### AIM OF THE EXERCISE
Retype the passage on the clavicle below, between "In a portrait" and "in its appearance.", inclusive, without any changes.

### GIVEN TEXT
------------------------------------
Anatomy Physiology

In a portrait of a thin female, a horizontally lying bone can most often be visible which extends from the shoulder to the breast bone. The masses know it as the ‘collar bone’ and the medics refer to it as the ‘clavicle’.


The human clavicle is a flat bone with two heads and it has a pseudo appearance of a long bone. But, it doesn’t contain a medulla as does other long bones and therefore doesn’t contribute to the production of blood as a bone marrow. Therefore, the clavicle consists of spongy bones in the middle with a surface layer consisting of compact bones.

The two ends of the clavicle will appear differently and the lateral end would be much wider than its medial end. The wider lateral end will appear flat and the medial end will be more rounded in its appearance.


The clavicle extends from the manubrium of the breast bone or the sternum towards the acromian process of the scapulae or in other words the shoulder blade. It has a distinct appearance with two curves towards anterior and posterior directions of which the initial half extending from the sternum will curve anteriorly. The second half of the clavicle will curve posteriorly and would join with the acromian process.


Several muscles and ligaments will get attached to the surface of the clavicle and some of the muscles are the deltoid, trapezius, pectoral muscles, sternocleidomastoid, subclavius and sternohyoid. These muscles will form parts of the chest wall as well as the shoulder girdle and thus these attachments are rather important in maintaining the position and the functionality of the shoulder joint.


When considering the function of a clavicle, it can be named as the joint between the upper limb and the axial skeleton. The distance that it maintains by being placed horizontally will make the upper limbs to hang independently and this will optimize the effectiveness of its range of motion. Apart from this, the clavicle will also form the roof of the cervico-axillary canal in which many vital structures pass through from neck region towards the upper arm. It further facilitates the transmission of physical stressors from the upper limb to the axial skeleton.
------------------------------------
### PROVIDED RECORDS

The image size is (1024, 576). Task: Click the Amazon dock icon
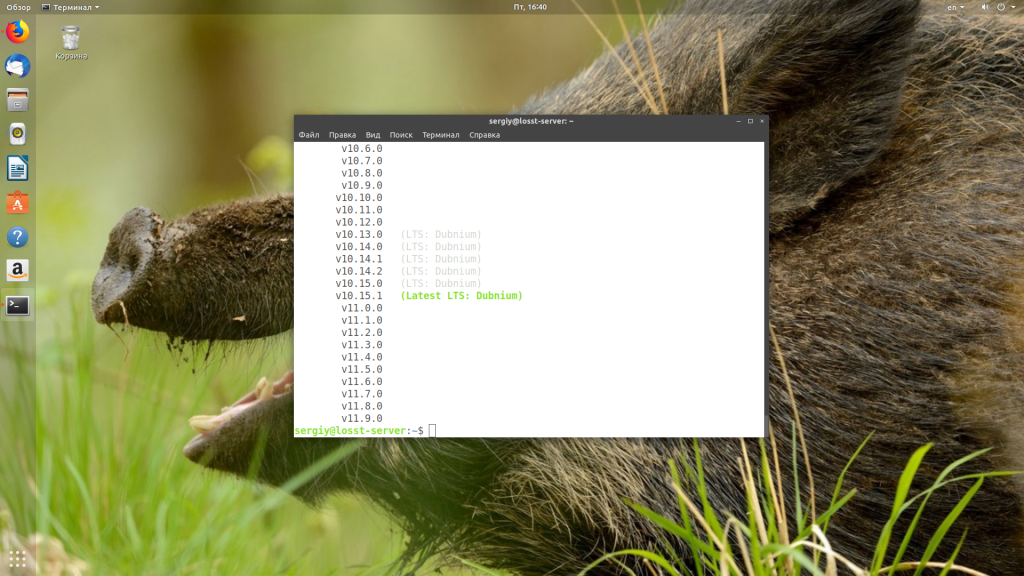[x=18, y=271]
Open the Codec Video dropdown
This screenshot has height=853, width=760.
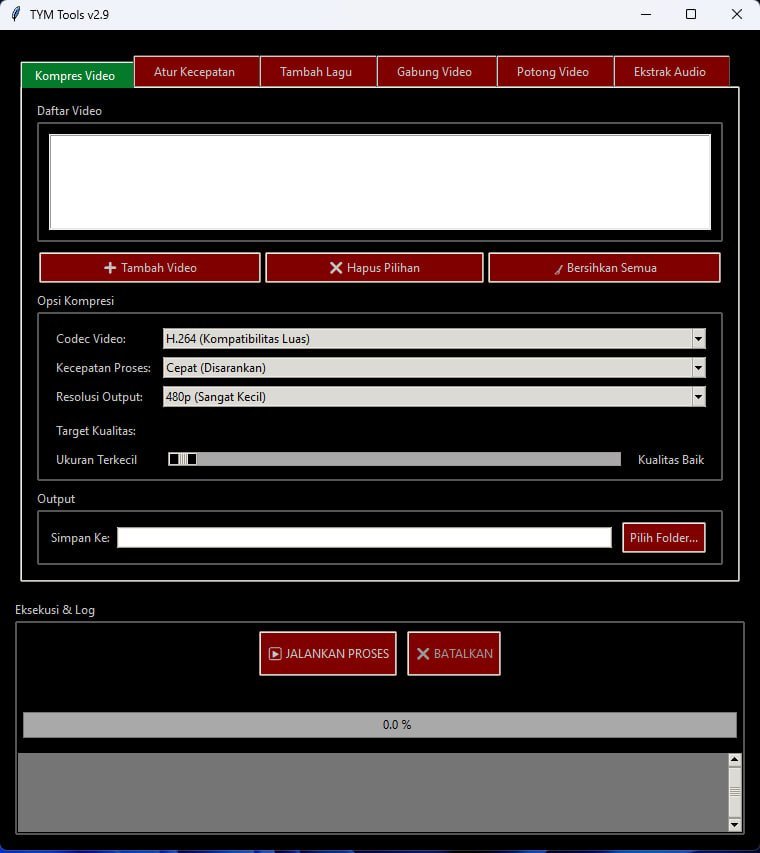698,339
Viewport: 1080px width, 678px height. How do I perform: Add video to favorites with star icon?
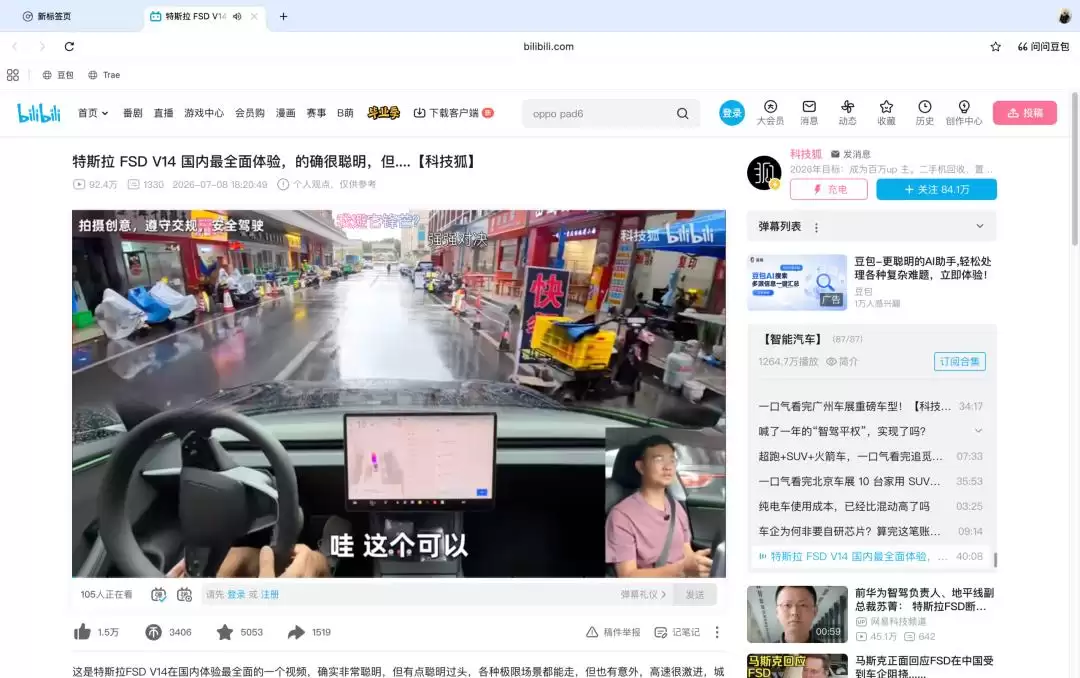tap(225, 632)
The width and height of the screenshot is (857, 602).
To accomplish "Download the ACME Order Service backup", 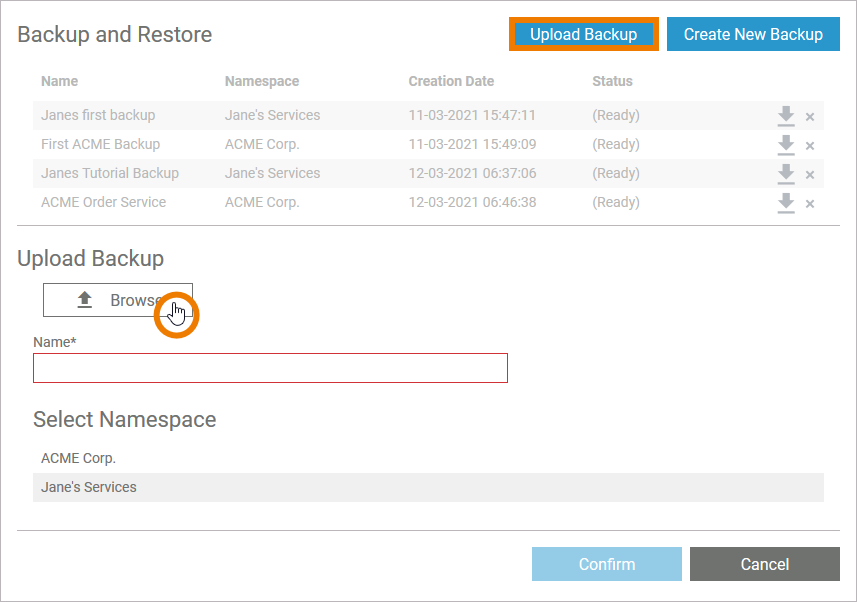I will 786,203.
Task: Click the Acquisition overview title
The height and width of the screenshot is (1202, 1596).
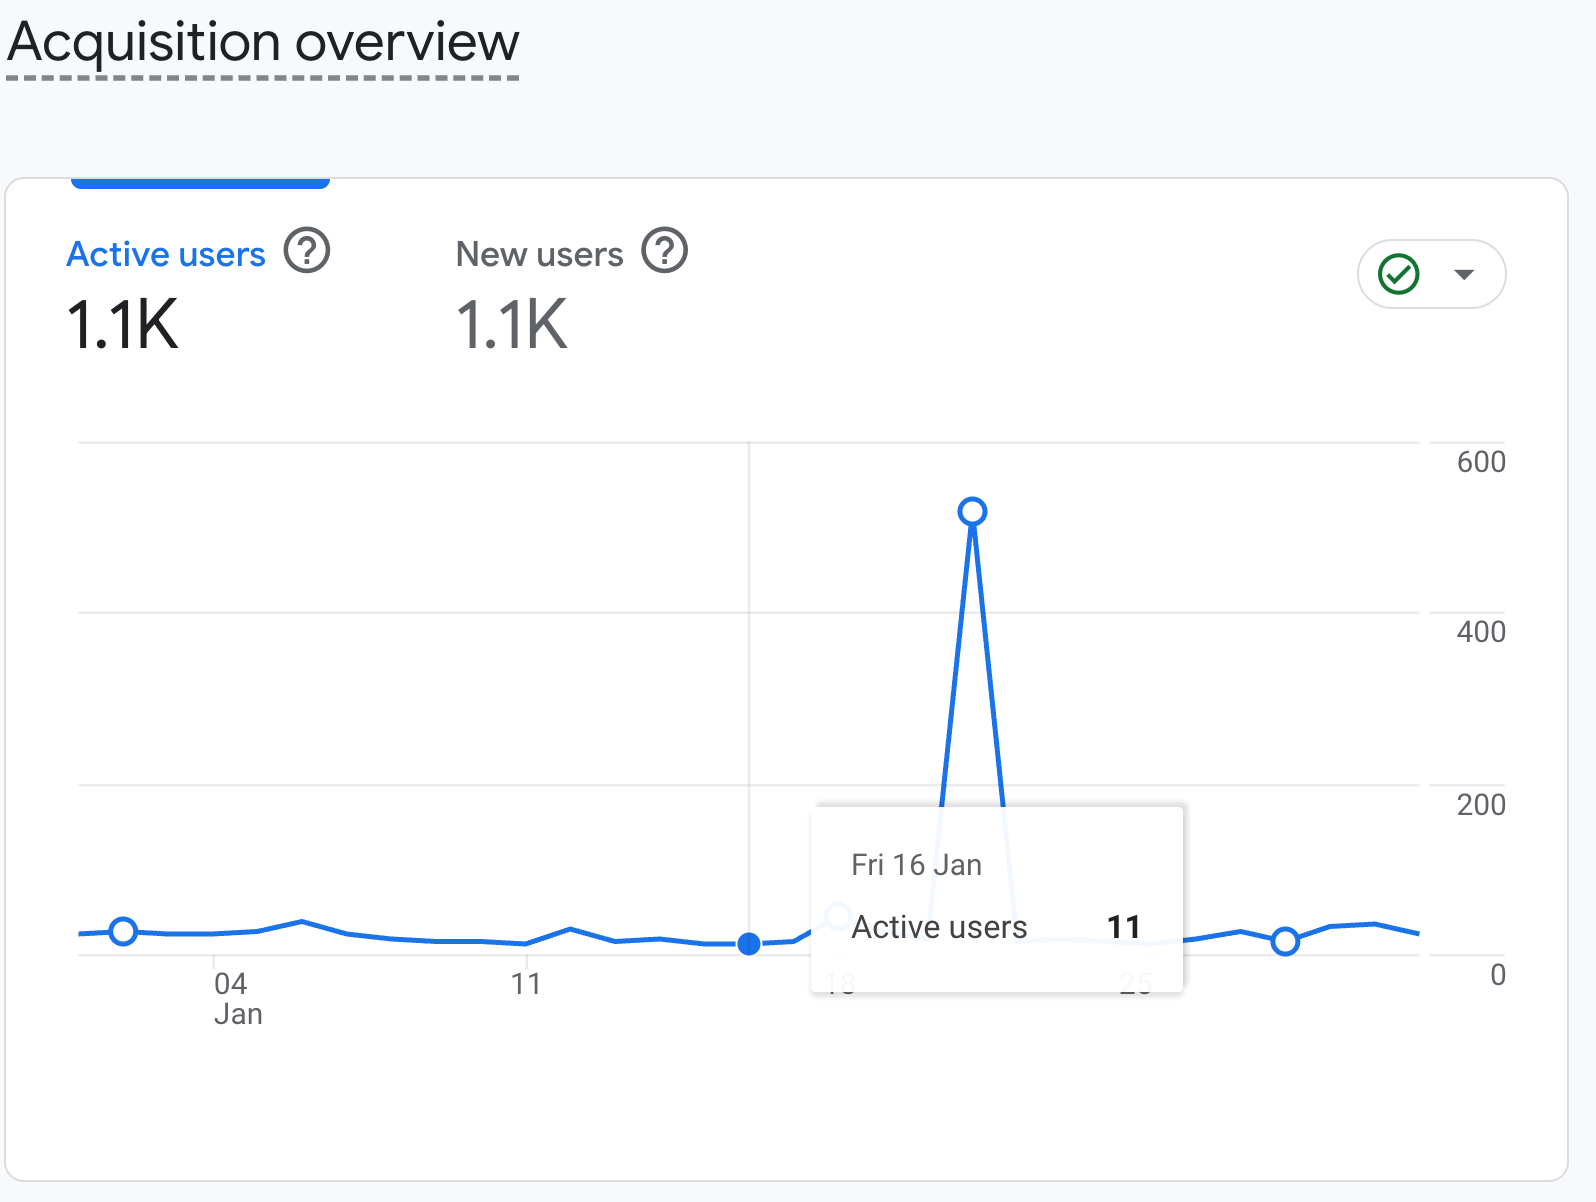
------------------------------------
### EXPECTED OUTPUT
In a portrait of a thin female, a horizontally lying bone can most often be visible which extends from the shoulder to the breast bone. The masses know it as the ‘collar bone’ and the medics refer to it as the ‘clavicle’.


The human clavicle is a flat bone with two heads and it has a pseudo appearance of a long bone. But, it doesn’t contain a medulla as does other long bones and therefore doesn’t contribute to the production of blood as a bone marrow. Therefore, the clavicle consists of spongy bones in the middle with a surface layer consisting of compact bones.

The two ends of the clavicle will appear differently and the lateral end would be much wider than its medial end. The wider lateral end will appear flat and the medial end will be more rounded in its appearance.